- Data section
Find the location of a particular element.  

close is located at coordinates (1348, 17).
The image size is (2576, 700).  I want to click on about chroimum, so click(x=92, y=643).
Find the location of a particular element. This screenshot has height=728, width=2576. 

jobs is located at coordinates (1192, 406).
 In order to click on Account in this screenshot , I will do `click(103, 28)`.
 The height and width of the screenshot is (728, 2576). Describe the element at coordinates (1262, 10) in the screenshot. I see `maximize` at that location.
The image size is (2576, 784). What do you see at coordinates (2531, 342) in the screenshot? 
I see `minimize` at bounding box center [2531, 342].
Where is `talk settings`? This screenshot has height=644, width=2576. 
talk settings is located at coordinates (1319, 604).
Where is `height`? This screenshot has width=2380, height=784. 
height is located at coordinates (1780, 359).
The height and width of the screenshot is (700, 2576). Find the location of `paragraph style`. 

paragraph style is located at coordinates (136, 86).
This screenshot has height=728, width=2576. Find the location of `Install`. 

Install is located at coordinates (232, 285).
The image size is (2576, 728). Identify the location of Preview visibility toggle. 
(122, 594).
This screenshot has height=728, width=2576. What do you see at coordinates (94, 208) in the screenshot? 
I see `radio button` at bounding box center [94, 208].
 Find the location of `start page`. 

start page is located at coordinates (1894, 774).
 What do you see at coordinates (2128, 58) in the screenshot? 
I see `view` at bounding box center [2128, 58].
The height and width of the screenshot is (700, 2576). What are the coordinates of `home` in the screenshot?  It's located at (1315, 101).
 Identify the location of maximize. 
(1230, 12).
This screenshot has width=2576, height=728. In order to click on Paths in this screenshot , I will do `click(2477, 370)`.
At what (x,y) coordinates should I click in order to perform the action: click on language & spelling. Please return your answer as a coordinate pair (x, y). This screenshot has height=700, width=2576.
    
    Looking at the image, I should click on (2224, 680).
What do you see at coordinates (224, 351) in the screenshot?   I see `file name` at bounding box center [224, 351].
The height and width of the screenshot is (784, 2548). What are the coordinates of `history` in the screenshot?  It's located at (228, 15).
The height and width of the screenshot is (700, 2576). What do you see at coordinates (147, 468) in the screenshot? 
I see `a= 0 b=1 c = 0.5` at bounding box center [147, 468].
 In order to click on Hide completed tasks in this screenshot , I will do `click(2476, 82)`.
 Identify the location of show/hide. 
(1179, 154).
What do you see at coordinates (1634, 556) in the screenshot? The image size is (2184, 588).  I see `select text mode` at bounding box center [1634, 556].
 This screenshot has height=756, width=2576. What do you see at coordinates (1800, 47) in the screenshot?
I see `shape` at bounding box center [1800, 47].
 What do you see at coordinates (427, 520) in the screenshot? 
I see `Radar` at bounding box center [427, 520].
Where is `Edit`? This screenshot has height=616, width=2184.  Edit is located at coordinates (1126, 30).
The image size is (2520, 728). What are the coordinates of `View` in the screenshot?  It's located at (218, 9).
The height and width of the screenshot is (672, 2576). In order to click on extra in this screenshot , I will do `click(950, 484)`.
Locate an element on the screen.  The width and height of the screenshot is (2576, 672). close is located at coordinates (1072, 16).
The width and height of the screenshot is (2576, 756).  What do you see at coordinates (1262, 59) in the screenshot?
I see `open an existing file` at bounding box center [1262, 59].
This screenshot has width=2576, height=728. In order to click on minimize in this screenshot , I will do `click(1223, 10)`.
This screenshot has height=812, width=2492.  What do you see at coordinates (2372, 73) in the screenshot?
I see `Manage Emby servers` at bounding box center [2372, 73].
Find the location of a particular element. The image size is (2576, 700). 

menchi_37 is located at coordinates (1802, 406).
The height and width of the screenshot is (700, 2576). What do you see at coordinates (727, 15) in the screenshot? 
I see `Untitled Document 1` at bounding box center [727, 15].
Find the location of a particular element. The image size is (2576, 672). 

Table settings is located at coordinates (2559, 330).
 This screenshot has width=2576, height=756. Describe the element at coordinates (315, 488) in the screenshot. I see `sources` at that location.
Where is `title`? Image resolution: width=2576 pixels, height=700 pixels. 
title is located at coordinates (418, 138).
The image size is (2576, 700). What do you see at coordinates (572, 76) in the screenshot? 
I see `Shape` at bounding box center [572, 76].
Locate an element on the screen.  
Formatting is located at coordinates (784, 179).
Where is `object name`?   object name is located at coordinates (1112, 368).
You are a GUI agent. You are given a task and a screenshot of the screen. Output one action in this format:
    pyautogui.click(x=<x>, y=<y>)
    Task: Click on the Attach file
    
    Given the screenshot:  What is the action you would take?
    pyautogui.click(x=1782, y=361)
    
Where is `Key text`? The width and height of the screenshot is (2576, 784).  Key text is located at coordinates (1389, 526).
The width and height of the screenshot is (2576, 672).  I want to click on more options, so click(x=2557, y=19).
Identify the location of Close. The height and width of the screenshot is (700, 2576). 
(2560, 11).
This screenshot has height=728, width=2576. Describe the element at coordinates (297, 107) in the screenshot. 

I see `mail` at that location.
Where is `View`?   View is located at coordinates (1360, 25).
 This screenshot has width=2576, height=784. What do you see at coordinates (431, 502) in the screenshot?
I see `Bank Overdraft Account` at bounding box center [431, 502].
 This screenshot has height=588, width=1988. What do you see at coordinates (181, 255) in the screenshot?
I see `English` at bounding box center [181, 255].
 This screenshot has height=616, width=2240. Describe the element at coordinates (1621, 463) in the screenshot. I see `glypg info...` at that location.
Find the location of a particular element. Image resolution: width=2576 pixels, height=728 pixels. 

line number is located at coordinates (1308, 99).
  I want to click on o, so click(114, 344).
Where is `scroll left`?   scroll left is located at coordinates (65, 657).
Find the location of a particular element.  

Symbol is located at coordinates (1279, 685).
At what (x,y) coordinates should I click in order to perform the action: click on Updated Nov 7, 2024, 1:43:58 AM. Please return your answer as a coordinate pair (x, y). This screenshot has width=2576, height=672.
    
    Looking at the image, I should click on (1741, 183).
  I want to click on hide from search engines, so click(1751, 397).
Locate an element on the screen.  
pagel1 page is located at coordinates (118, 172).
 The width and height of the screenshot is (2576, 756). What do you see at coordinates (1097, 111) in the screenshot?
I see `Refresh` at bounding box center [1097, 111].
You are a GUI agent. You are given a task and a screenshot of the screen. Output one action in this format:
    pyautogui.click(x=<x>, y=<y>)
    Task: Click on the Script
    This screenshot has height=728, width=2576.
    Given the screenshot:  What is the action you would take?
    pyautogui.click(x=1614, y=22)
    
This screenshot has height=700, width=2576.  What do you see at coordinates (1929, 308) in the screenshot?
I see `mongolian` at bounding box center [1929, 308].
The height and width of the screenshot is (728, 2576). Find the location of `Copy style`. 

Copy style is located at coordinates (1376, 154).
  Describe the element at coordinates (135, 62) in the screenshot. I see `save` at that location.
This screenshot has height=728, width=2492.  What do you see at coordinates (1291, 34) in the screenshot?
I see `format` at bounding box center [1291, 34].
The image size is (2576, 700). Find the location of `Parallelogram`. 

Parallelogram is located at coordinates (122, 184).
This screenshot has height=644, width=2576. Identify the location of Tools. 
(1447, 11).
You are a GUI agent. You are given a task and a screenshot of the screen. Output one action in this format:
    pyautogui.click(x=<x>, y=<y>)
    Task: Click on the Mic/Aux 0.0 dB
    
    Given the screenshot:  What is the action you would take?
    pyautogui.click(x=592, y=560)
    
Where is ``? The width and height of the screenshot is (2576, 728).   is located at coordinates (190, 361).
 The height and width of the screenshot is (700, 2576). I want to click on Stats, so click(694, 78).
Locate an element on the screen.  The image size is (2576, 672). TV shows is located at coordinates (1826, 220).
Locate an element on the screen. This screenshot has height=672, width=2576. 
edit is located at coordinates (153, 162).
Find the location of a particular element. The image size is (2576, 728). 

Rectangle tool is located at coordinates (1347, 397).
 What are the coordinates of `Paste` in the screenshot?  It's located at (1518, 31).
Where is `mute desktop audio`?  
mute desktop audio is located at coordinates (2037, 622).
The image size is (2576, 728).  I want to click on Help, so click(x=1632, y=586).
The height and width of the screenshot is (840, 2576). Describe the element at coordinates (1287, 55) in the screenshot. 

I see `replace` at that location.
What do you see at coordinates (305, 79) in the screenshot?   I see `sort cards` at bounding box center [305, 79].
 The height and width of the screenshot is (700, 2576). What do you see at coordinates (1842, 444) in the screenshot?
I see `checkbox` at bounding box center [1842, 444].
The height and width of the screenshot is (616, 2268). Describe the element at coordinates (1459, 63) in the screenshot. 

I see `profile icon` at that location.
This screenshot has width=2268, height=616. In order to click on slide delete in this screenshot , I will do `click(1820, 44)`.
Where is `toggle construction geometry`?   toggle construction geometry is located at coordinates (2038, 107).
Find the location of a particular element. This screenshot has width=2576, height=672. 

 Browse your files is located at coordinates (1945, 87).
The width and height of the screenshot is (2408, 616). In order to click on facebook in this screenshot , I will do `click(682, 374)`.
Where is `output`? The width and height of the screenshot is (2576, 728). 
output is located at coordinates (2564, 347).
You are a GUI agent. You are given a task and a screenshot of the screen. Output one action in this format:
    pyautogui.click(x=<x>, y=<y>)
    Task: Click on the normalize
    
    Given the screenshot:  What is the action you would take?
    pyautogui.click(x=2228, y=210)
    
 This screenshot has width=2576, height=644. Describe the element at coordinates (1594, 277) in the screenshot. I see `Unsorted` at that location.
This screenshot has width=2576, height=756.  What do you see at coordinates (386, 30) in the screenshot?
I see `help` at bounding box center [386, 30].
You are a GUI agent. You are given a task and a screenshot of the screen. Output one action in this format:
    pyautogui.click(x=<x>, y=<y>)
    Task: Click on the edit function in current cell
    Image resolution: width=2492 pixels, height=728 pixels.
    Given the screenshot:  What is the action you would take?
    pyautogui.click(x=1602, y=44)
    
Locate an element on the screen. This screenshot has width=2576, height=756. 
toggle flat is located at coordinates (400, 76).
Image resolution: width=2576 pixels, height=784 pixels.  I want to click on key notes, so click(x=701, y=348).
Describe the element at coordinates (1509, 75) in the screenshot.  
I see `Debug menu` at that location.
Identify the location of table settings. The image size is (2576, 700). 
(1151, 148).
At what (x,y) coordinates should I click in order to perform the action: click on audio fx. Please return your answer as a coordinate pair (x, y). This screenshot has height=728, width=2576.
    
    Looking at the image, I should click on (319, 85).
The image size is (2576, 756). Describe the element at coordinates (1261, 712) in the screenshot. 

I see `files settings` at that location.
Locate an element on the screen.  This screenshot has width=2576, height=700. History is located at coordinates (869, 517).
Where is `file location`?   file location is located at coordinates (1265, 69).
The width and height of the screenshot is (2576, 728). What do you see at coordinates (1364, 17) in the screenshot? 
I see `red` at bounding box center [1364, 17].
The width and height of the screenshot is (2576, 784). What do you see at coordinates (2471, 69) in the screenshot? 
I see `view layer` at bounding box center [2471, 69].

- What you should do
Rewrite the items from the very first line through the line containing "Install is located at coordinates (232, 285)." as a numbered list, leaving out any blank lines.

- Task solution
1. Find the location of a particular element.  
2. close is located at coordinates (1348, 17).
3. The image size is (2576, 700).  I want to click on about chroimum, so click(x=92, y=643).
4. Find the location of a particular element. This screenshot has height=728, width=2576. 
5. jobs is located at coordinates (1192, 406).
6.  In order to click on Account in this screenshot , I will do `click(103, 28)`.
7.  The height and width of the screenshot is (728, 2576). Describe the element at coordinates (1262, 10) in the screenshot. I see `maximize` at that location.
8. The image size is (2576, 784). What do you see at coordinates (2531, 342) in the screenshot? 
9. I see `minimize` at bounding box center [2531, 342].
10. Where is `talk settings`? This screenshot has height=644, width=2576. 
11. talk settings is located at coordinates (1319, 604).
12. Where is `height`? This screenshot has width=2380, height=784. 
13. height is located at coordinates (1780, 359).
14. The height and width of the screenshot is (700, 2576). Find the location of `paragraph style`. 
15. paragraph style is located at coordinates (136, 86).
16. This screenshot has height=728, width=2576. Find the location of `Install`. 
17. Install is located at coordinates (232, 285).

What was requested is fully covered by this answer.